> [Material for this exercise]:
- - - - - - -
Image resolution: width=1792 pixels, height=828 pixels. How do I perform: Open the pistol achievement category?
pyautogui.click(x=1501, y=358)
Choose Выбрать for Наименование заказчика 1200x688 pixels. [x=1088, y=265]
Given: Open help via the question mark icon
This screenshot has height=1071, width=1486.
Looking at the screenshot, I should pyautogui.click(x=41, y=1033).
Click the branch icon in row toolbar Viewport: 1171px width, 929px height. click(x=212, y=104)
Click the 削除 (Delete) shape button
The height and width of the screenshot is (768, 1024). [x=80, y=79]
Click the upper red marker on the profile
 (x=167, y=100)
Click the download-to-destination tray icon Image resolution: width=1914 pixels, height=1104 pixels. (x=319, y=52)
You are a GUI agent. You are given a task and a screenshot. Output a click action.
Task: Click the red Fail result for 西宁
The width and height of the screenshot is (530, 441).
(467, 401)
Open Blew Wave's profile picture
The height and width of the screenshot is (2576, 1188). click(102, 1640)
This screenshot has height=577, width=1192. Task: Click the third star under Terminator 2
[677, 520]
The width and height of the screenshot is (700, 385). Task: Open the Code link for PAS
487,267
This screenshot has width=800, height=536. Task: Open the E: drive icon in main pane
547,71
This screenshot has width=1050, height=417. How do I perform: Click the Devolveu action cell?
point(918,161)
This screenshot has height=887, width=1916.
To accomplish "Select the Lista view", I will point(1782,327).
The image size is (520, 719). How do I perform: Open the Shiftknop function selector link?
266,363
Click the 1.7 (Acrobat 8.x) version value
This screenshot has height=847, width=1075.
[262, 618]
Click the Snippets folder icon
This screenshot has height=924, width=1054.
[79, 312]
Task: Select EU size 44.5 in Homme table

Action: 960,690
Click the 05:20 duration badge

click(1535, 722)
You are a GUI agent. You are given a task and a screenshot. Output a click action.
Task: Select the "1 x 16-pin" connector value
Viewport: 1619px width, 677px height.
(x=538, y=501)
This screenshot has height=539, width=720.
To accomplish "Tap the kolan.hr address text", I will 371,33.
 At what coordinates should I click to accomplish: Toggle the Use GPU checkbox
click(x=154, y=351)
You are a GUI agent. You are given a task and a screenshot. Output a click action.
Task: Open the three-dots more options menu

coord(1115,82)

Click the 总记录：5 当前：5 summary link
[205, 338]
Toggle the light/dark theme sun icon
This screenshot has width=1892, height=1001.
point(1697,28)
- - - - - - -
> [Your instructions]:
Output the line bearing "Task: Open the three-dots more options menu" along with all the lines after it through the end of the entries, exactly, and no other lines.

> [Response]:
Task: Open the three-dots more options menu

coord(1115,82)

Click the 总记录：5 当前：5 summary link
[205, 338]
Toggle the light/dark theme sun icon
This screenshot has width=1892, height=1001.
point(1697,28)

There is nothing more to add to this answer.